Tom Friedman wrote a column in The New York Times a few weeks ago titled “How to Get a Job at Google.” According to the person in charge of hiring for Google, “G.P.A’s are worthless as a criteria (sic) for hiring, and test scores are worthless . . . We found that they don’t predict anything.” Notwithstanding the many differences between Google and the School, can we learn anything about hiring from this successful company?
Google looks for general cognitive ability, which is different from I.Q. or G.P.A. “It’s learning ability. It’s the ability to process on the fly. It’s the ability to pull together disparate bits of information.” Google invests the time to find those abilities through structured behavioral interviews that are validated.
As opposed to traditional indicators of leadership, Google looks for “emergent leadership.” “What we care about is, when faced with a problem and you’re a member of a team, do you, at the appropriate time, step in and lead. And just as critically, do you step back and stop leading, do you let someone else? Because what’s critical to be an effective leader in this environment is you have to be willing to relinquish power.”
Google also looks for humility and a sense of ownership. They want people who feel a “sense of responsibility, the sense of ownership, to step in to try to solve any problem—and the humility to step back and embrace the better ideas of others.”
Humility also includes intellectual humility because it is crucial to learning. They want people who are “zealots about their point of view. But then you say, ‘here’s a new fact,’ and they’ll go ‘Oh well, that changes things: you’re right.’ You need a big ego and a small ego in the same person at the same time.”

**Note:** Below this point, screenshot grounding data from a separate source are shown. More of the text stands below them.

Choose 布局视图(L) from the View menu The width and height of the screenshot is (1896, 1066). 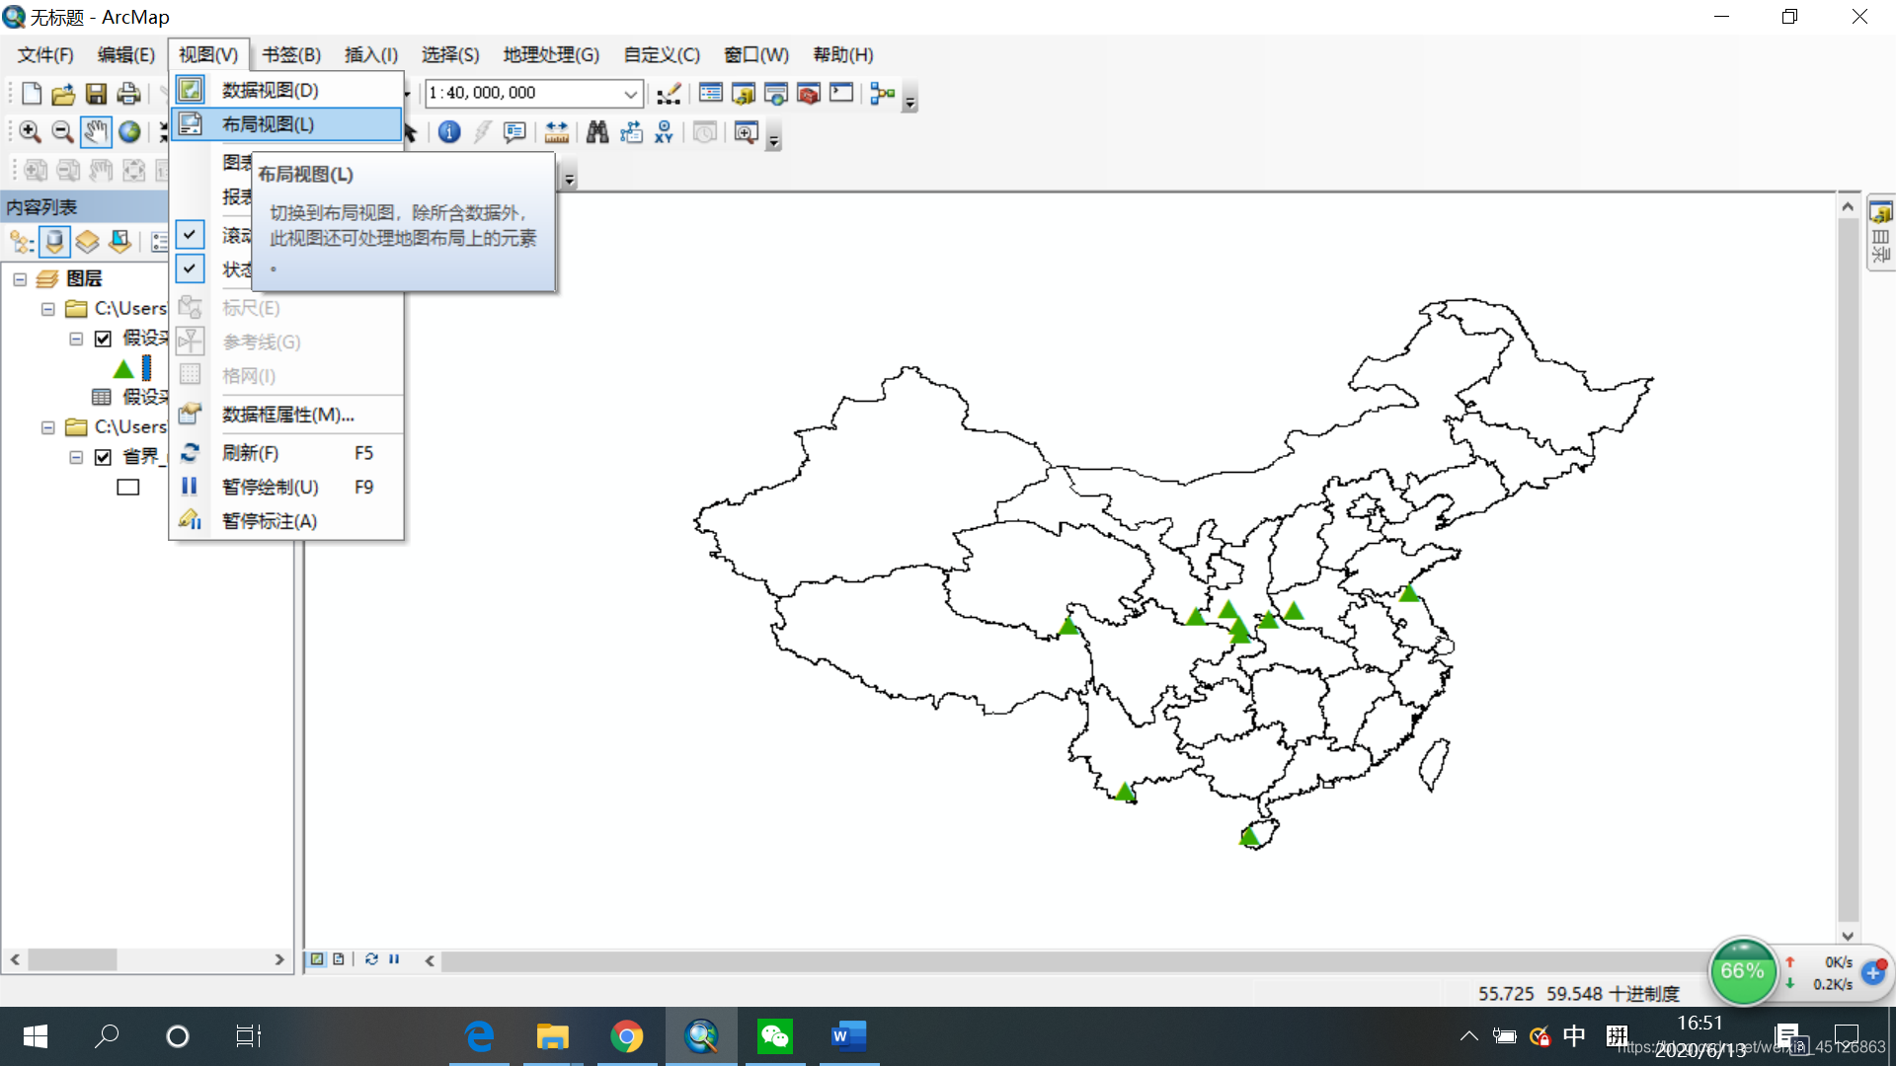point(268,124)
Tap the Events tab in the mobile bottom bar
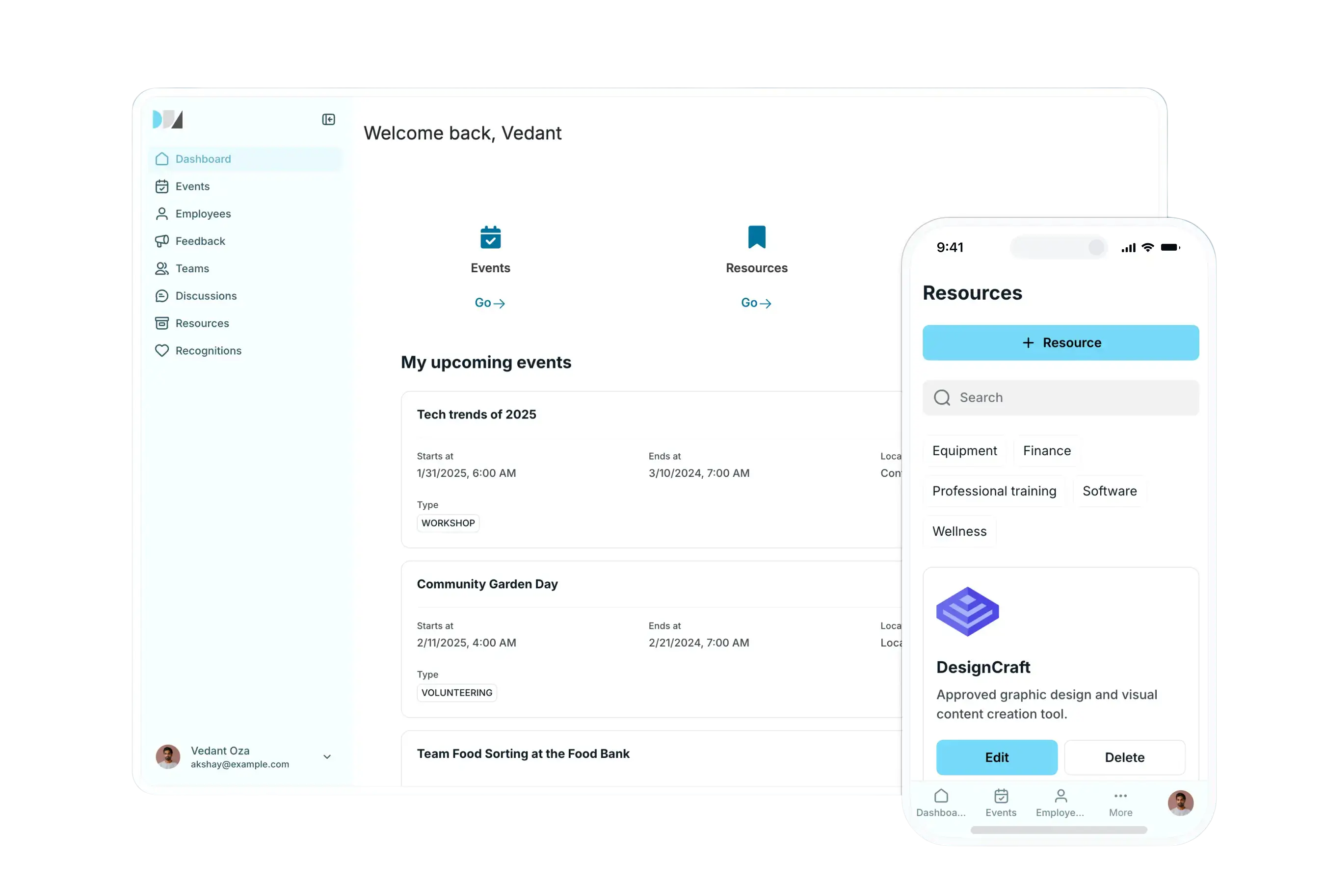This screenshot has width=1325, height=883. [1001, 802]
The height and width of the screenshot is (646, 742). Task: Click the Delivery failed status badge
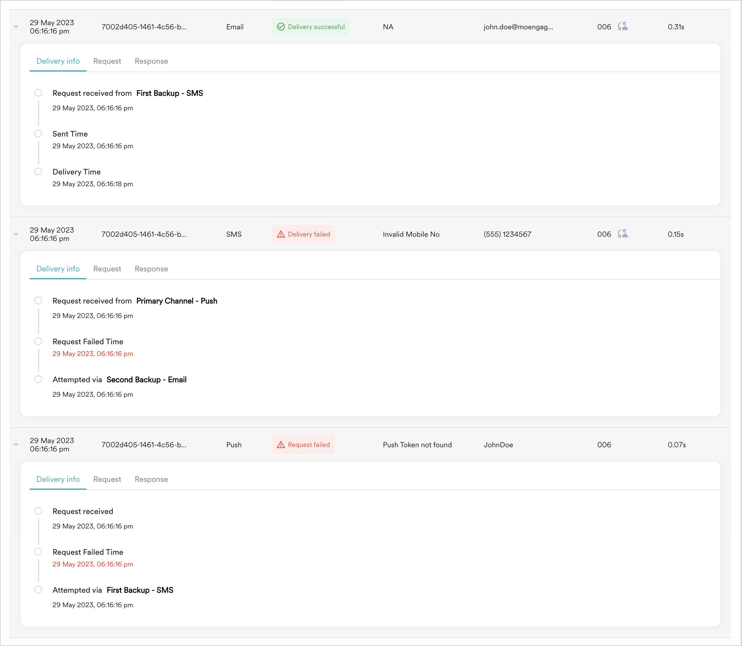coord(303,234)
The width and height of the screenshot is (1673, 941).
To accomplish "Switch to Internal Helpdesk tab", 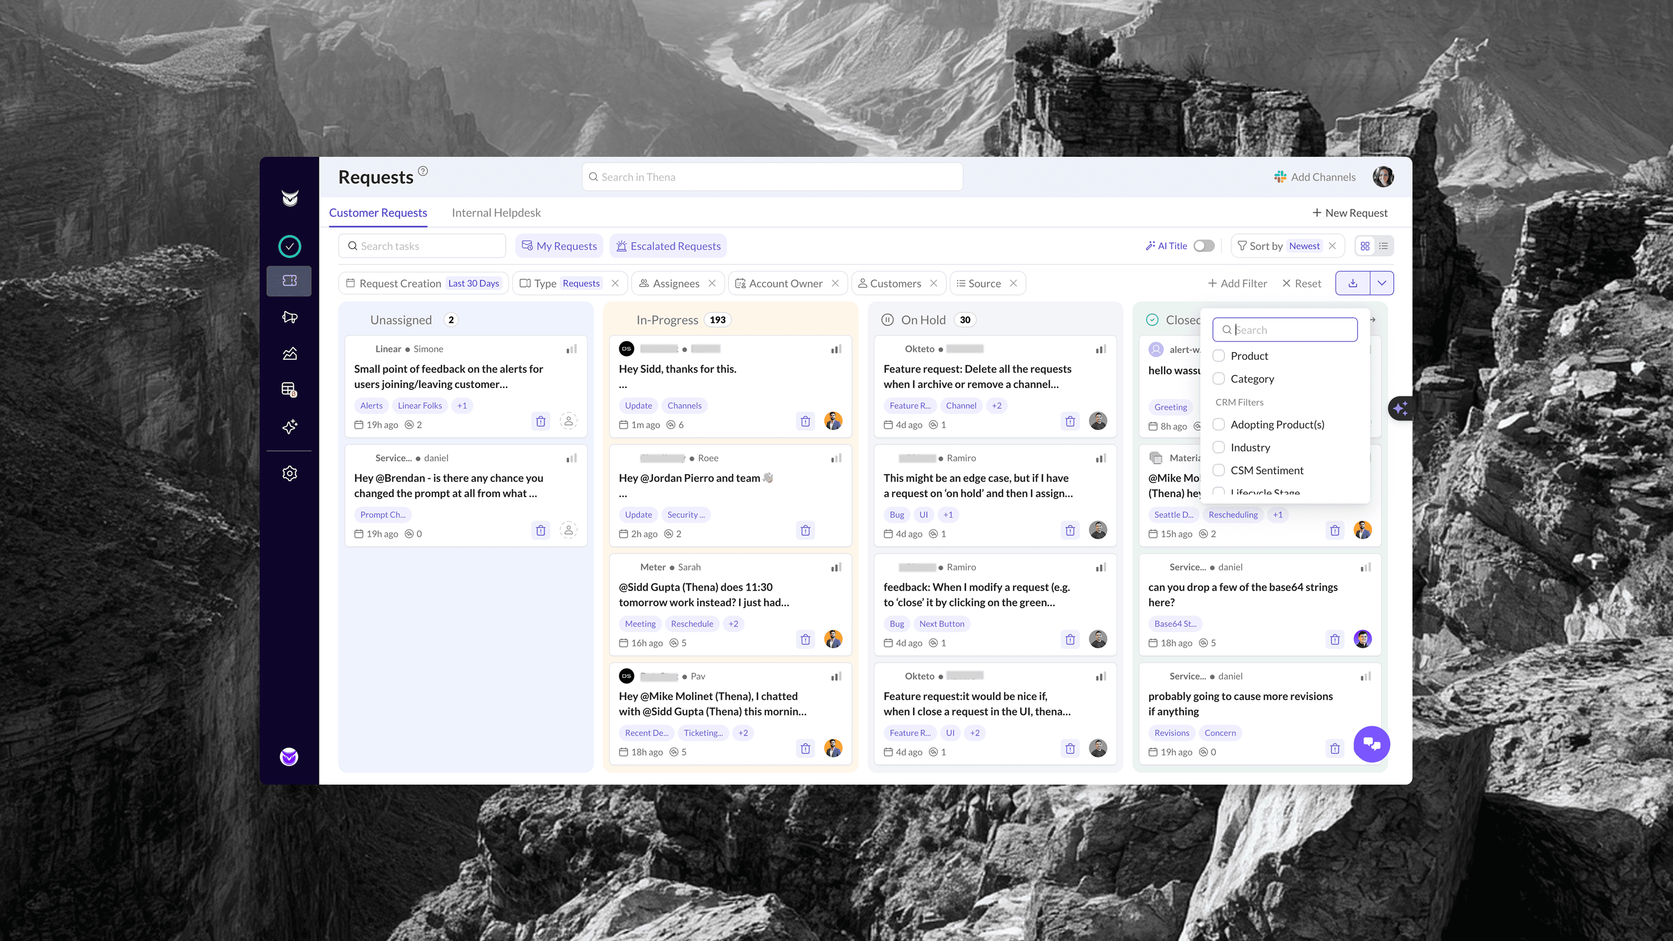I will pos(496,213).
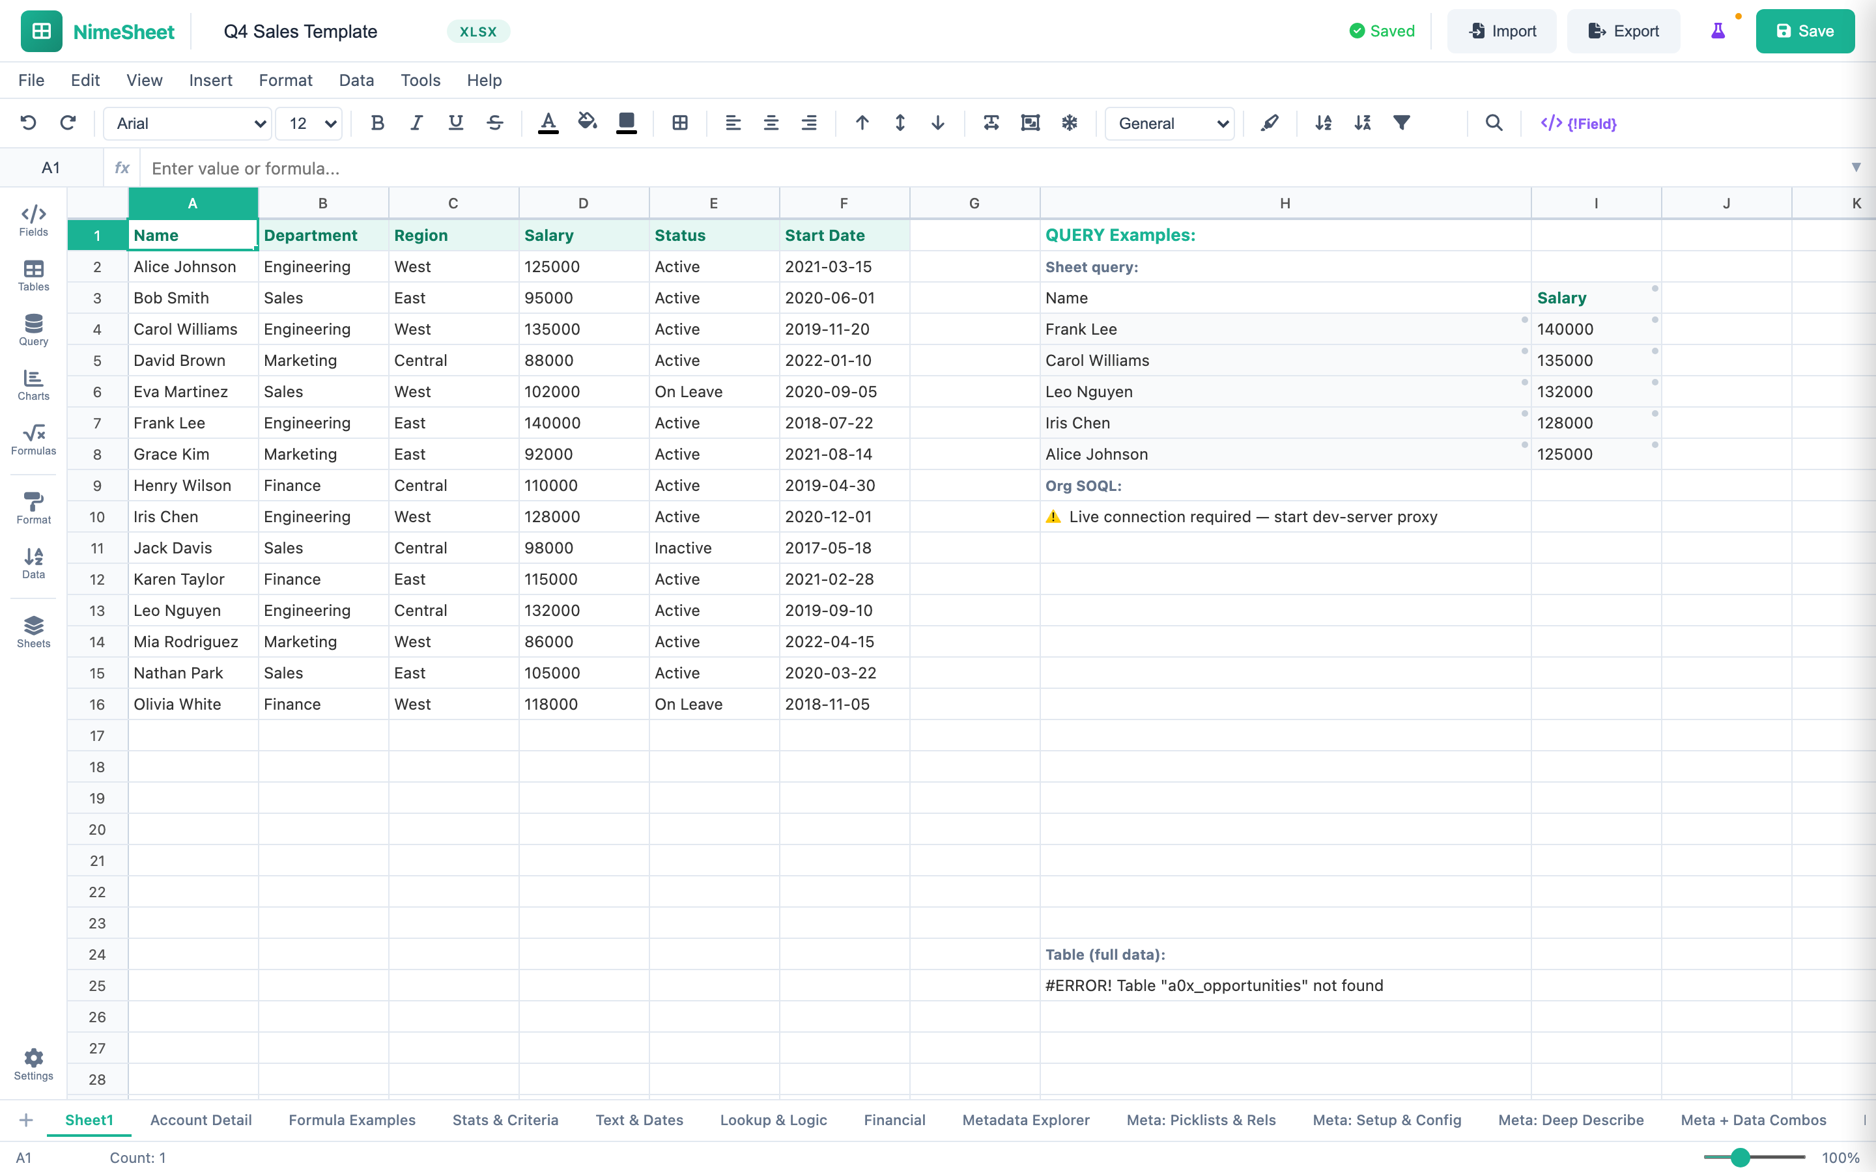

Google considers these qualities more important than subject-matter expertise because they want people who are more likely to come up with creative solutions. When faced with a problem, the experts are more likely to say “I’ve seen this 100 times before; here’s what you do.” Google finds that the non-experts generally can figure out what to do, “but once in a while they’ll also come up with an answer that is totally new.”
Of course Google looks for technical skills like computing and coding for many of its jobs, and good grades don’t hurt a candidate. But they are looking for a lot more than technical expertise and traditional academic accomplishments. They want people who are creative, adaptable and willing to take responsibility—and who also embrace collaboration and continuous learning.
It is hard to look beyond traditional metrics in trying to predict success on the job. The School always has used academic performance as a proxy for general ability, but it has never been our only consideration. We have looked for a commitment to public service and for the ability to translate complex ideas into practical guidance for government officials. But have we emphasized traditional measures too much?
We also have tried to be sure that faculty candidates fit into the School’s culture. That has meant a number of things, including hiring nice people who can get along with their colleagues and with many different kinds of public officials. In encouraging collegiality, have we discouraged constructive disagreements that could lead to greater innovation? Faculty members spend lots of time working independently, but has our recruiting adequately emphasized the ability to collaborate with others? Have we focused enough on leadership ability?
The School works in an environment that is very different than the one facing Google. We can’t adopt their hiring standards, including the growing number of their employees with any college education. Google offers a provocative model, however, and it is worth reflecting on whether the School’s hiring process can be improved. After all, hiring is critically important because ultimately it determines the quality of everything else we do.